[EXCERPTED RECORDS]

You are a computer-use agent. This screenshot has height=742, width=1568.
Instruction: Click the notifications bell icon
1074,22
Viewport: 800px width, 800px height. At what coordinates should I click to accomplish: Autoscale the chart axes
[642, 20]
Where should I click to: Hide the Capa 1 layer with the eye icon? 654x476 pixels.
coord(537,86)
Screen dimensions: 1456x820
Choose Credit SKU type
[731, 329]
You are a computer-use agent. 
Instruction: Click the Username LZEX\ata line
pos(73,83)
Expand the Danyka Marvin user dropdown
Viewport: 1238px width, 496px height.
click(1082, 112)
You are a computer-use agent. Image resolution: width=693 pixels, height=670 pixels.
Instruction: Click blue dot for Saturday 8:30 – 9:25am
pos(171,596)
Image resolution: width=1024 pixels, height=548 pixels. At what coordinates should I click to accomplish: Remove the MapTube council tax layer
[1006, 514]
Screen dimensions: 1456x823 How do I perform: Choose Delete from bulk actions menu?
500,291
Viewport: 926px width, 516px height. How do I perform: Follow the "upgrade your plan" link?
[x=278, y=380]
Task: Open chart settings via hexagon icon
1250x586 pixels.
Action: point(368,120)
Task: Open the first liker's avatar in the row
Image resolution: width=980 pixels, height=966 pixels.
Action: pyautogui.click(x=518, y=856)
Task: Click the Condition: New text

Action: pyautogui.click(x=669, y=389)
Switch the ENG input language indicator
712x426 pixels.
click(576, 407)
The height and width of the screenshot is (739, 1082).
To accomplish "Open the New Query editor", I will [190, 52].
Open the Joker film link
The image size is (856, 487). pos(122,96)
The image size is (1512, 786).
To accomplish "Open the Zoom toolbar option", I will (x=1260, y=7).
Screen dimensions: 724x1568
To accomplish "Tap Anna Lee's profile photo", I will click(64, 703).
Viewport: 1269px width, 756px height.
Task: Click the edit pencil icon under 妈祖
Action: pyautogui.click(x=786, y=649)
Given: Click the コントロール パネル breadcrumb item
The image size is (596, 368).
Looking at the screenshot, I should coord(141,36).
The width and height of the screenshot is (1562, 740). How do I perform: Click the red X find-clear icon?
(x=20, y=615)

[/EXCERPTED RECORDS]

▸ **YOUR INSTRUCTIONS**
Copy whichever lines in the listing above hold "computer".

▸ **SOLUTION**
You are a computer-use agent. This screenshot has height=742, width=1568.
You are a computer-use agent. 
You are a computer-use agent. Image resolution: width=693 pixels, height=670 pixels.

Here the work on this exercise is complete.